**What the exercise asks:** Where a line in the material below has the string "computer", please report it.

**Records supplied:**
◇ ◇ ◇ ◇ ◇

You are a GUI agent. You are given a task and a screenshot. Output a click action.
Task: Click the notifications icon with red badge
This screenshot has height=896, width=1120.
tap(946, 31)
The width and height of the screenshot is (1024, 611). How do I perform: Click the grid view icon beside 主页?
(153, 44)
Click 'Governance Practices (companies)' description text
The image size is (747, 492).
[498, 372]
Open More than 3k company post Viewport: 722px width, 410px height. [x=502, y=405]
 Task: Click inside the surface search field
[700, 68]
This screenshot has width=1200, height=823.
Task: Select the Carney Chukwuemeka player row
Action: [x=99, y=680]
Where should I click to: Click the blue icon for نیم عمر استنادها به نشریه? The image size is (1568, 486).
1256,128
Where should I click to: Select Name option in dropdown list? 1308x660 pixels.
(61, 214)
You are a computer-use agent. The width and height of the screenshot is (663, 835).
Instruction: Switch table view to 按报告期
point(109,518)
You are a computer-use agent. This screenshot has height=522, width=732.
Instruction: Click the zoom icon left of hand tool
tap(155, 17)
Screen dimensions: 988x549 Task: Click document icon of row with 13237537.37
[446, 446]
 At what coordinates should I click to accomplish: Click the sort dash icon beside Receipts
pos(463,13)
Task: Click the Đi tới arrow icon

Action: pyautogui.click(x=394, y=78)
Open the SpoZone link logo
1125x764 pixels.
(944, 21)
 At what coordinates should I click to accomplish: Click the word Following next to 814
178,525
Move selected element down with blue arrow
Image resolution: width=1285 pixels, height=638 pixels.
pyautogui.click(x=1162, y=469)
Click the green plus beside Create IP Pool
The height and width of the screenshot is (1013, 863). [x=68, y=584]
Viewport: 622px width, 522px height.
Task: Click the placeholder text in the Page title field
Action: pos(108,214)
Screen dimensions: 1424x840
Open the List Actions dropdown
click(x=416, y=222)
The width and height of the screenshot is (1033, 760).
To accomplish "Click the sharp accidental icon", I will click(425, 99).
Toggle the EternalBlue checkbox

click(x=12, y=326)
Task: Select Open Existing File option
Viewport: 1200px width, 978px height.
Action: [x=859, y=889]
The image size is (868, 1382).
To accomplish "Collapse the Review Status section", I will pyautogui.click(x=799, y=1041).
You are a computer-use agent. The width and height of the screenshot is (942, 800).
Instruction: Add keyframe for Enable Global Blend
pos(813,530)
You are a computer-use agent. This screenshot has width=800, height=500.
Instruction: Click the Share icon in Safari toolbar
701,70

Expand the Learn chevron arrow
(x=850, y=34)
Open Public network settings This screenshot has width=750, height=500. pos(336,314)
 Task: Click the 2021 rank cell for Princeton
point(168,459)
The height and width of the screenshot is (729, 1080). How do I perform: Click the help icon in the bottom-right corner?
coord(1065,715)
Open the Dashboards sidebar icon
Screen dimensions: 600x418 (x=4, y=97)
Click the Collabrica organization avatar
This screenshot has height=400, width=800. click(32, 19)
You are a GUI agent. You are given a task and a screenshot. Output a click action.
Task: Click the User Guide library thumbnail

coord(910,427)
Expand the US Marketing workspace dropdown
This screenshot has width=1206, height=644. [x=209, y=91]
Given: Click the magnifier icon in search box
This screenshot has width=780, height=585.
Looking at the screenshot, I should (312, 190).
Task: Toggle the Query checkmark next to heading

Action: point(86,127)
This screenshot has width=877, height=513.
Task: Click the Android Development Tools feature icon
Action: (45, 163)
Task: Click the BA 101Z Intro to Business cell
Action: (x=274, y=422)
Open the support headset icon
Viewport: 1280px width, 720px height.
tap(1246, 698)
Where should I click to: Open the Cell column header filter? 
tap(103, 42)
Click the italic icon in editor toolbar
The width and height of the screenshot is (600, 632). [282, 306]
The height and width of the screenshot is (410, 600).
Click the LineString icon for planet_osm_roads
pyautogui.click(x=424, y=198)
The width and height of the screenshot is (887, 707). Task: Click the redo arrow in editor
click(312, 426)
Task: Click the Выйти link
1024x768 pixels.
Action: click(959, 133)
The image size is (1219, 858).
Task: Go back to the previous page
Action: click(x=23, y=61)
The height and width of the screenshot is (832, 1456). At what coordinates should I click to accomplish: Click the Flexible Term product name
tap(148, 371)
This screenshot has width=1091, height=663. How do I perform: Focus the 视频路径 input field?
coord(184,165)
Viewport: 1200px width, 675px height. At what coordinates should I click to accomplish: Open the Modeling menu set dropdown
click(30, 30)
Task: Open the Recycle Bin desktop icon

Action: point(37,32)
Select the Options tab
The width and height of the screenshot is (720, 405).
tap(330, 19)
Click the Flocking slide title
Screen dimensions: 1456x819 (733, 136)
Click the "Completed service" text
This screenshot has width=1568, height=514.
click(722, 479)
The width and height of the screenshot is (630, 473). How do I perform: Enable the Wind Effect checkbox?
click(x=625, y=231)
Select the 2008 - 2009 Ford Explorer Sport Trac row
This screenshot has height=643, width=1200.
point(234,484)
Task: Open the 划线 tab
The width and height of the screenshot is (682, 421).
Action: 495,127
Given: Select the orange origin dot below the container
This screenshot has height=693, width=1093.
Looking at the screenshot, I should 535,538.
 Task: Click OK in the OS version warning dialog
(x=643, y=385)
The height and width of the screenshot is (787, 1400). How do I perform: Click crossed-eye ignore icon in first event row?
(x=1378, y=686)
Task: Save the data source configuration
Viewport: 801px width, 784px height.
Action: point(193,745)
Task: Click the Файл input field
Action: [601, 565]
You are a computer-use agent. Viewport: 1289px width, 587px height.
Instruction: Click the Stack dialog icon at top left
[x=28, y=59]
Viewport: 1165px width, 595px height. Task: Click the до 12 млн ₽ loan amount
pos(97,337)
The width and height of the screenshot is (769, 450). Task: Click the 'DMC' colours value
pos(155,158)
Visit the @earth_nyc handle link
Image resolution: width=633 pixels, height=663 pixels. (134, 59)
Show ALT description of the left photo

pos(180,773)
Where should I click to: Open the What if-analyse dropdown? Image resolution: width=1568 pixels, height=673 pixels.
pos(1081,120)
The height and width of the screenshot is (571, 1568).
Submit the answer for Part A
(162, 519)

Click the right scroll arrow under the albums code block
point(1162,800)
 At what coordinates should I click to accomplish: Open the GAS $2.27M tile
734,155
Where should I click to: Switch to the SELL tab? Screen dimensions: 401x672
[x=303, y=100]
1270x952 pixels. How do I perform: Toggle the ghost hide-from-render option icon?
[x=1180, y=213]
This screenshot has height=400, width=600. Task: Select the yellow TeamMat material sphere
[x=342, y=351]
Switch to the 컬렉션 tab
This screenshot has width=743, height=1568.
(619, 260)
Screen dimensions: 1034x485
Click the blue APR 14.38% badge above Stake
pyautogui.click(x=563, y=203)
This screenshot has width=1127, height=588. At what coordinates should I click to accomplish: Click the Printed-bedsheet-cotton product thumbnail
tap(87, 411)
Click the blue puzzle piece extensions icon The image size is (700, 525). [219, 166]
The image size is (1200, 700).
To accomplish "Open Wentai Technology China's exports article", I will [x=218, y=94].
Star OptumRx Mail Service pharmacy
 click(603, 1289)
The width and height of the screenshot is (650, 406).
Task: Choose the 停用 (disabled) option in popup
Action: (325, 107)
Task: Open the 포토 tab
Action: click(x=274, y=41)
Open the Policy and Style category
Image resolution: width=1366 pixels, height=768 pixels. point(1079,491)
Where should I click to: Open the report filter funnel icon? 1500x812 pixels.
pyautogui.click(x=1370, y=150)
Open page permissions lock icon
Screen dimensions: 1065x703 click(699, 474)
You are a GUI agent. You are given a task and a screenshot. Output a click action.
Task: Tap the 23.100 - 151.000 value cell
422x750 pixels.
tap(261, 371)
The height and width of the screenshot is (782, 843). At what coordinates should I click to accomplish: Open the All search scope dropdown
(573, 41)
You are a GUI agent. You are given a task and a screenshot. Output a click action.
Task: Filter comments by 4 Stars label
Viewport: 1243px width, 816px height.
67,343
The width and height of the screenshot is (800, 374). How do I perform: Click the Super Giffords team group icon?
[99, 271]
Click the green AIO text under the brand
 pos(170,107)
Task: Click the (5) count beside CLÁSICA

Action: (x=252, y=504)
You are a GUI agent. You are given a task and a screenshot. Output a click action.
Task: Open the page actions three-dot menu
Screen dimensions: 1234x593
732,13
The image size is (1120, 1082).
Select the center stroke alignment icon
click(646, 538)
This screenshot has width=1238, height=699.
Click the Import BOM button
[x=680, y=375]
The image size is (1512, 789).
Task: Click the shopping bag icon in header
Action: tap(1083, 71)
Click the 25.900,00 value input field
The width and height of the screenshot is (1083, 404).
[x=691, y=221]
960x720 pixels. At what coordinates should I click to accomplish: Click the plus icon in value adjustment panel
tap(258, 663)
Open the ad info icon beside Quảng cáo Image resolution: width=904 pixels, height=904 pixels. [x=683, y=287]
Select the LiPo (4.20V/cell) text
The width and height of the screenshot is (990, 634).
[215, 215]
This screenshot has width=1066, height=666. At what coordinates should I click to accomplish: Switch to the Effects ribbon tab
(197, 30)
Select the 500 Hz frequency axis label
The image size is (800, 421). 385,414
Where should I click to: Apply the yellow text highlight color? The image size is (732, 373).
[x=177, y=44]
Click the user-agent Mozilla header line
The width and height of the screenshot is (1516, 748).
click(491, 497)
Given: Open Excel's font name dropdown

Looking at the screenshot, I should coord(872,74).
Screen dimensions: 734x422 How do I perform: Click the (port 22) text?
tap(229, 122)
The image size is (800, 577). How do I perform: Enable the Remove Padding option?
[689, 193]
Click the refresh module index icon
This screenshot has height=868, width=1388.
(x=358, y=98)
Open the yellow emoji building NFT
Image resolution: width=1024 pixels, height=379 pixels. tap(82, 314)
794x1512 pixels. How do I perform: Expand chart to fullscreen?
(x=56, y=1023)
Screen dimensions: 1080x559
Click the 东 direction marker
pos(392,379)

◇ ◇ ◇ ◇ ◇

**Worked solution:**
You are a computer-use agent. The width and height of the screenshot is (663, 835).
You are a computer-use agent. This screenshot has height=522, width=732.
You are a computer-use agent. The width and height of the screenshot is (942, 800).
You are a computer-use agent. This screenshot has width=800, height=500.
You are a computer-use agent. Viewport: 1289px width, 587px height.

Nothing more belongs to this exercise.